### Exercise prompt
Lift out each line of the data that holds "option".

### Pixel coordinate grounding data

====================

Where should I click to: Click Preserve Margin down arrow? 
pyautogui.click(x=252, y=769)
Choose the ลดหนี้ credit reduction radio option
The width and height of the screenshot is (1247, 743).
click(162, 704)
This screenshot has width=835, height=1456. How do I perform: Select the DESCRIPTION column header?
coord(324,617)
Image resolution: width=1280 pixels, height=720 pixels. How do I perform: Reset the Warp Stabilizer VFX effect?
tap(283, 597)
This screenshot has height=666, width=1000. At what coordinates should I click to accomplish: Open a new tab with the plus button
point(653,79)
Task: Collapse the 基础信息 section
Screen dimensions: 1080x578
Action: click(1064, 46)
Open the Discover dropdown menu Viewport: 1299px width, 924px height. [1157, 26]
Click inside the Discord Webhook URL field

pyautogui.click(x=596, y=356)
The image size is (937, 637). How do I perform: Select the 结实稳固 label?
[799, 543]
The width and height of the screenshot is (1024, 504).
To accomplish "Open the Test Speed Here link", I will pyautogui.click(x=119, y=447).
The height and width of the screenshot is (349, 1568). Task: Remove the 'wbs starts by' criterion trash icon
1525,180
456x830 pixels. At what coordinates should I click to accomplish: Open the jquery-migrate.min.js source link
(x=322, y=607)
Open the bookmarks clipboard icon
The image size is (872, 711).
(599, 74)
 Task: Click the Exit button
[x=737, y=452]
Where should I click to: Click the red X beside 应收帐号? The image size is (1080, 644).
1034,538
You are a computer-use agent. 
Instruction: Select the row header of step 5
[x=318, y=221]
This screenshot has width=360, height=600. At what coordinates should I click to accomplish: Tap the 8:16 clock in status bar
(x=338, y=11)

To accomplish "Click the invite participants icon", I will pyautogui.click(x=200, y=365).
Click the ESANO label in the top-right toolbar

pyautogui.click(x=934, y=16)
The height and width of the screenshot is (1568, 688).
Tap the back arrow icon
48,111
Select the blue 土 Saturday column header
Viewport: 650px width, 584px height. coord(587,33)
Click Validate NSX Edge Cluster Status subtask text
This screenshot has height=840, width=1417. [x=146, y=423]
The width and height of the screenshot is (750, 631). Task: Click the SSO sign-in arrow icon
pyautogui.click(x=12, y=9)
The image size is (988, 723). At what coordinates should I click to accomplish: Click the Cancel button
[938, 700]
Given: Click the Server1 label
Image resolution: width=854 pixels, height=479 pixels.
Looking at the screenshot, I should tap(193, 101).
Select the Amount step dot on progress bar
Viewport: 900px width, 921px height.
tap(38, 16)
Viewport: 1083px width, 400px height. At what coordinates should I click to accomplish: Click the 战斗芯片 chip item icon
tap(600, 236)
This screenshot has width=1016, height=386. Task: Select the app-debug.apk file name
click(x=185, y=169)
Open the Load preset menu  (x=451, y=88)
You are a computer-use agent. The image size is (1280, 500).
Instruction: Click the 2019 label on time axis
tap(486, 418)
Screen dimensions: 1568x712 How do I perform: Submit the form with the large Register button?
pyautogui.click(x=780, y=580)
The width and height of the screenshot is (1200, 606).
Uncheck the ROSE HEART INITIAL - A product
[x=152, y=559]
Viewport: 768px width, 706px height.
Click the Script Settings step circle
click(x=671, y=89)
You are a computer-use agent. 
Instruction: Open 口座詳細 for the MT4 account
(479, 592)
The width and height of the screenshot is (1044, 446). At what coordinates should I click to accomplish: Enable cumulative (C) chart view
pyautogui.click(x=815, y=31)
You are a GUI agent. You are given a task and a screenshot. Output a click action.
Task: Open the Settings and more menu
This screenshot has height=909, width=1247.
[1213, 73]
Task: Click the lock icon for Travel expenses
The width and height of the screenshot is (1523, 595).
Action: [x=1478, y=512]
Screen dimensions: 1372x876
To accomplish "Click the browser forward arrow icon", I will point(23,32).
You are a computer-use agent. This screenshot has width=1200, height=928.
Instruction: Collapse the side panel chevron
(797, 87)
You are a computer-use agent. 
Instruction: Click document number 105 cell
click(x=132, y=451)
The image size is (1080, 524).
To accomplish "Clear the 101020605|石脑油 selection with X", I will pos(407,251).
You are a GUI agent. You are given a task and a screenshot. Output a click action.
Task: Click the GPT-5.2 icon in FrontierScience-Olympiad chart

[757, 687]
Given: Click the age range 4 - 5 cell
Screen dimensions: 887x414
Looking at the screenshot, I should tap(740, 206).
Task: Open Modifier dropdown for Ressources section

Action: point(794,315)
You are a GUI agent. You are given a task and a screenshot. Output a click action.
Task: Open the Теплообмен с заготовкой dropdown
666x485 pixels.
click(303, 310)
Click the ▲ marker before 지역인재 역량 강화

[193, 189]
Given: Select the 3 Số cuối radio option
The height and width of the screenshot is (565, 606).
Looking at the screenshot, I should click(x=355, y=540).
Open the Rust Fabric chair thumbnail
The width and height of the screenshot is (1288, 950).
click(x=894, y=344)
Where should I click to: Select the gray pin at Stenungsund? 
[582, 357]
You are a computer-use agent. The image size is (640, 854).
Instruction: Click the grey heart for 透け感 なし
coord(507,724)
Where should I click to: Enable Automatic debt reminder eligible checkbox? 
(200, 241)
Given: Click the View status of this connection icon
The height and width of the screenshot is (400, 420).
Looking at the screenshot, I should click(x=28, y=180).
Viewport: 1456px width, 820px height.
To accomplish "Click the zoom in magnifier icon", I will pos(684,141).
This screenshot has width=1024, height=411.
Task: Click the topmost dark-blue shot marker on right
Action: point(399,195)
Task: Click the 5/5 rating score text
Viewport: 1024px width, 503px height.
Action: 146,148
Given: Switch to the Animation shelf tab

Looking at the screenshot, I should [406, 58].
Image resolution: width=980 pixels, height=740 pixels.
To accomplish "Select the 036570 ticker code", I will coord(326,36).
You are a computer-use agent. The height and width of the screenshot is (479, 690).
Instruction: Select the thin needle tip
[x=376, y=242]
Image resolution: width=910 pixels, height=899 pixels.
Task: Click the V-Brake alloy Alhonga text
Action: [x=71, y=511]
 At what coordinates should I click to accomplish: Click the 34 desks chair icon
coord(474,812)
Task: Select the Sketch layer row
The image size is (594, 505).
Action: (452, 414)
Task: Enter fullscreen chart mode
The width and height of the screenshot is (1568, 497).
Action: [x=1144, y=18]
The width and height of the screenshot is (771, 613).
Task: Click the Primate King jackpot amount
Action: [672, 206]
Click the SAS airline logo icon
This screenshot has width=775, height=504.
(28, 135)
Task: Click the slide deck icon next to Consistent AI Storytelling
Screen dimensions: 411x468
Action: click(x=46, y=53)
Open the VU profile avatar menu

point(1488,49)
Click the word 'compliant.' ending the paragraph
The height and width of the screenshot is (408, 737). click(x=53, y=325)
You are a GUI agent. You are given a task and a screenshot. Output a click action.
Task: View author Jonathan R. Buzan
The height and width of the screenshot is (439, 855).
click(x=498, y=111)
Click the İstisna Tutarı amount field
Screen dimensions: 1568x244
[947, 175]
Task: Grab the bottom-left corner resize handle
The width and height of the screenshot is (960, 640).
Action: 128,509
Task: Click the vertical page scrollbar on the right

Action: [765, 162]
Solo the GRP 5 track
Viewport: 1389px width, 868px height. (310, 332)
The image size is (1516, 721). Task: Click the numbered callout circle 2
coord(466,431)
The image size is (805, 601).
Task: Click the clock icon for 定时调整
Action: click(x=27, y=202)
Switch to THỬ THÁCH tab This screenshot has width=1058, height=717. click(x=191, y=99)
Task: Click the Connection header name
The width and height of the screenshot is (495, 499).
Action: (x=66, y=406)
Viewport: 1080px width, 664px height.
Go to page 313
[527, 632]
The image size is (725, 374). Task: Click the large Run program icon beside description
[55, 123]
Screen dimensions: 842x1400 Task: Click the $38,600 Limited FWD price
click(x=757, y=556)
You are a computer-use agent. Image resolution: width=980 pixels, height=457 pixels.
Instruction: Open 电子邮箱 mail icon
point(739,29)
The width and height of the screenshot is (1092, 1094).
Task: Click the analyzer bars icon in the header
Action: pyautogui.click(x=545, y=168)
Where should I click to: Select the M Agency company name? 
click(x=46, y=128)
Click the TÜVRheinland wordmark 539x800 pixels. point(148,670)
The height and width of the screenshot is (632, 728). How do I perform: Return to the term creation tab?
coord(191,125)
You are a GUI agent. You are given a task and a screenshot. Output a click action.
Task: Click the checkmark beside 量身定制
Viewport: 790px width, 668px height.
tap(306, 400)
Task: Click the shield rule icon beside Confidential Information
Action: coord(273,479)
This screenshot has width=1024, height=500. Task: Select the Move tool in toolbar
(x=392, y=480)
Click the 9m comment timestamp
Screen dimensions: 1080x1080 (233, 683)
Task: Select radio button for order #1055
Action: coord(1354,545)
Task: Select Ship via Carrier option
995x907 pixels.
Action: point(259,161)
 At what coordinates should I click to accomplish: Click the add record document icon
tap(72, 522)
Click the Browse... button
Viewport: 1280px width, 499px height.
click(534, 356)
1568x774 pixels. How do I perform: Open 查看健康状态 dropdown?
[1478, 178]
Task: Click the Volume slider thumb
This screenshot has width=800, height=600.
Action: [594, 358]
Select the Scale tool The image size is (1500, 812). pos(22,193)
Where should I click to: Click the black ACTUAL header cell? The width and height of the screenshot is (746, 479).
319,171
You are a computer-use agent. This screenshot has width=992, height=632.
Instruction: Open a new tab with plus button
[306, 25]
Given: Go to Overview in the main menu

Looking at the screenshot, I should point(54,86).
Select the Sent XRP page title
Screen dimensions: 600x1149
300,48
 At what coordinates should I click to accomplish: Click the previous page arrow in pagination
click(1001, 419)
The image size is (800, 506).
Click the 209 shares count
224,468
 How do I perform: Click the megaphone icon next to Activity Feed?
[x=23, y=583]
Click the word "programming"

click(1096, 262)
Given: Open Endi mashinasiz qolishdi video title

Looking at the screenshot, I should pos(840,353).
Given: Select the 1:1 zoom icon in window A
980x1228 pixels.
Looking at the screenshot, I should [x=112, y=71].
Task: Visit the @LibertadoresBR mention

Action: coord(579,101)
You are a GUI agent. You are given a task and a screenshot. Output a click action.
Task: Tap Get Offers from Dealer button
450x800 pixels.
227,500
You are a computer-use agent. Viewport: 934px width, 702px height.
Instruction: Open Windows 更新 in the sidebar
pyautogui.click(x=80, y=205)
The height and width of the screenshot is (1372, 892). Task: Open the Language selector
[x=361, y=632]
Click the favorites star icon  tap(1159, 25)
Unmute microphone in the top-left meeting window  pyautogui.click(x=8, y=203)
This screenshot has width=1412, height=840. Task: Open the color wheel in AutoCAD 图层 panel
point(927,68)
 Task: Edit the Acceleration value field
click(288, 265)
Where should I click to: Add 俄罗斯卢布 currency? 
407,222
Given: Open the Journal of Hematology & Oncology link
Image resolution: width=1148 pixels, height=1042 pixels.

====================

### Expected answer
Choose the ลดหนี้ credit reduction radio option
Given: Select the 3 Số cuối radio option
Task: Select Ship via Carrier option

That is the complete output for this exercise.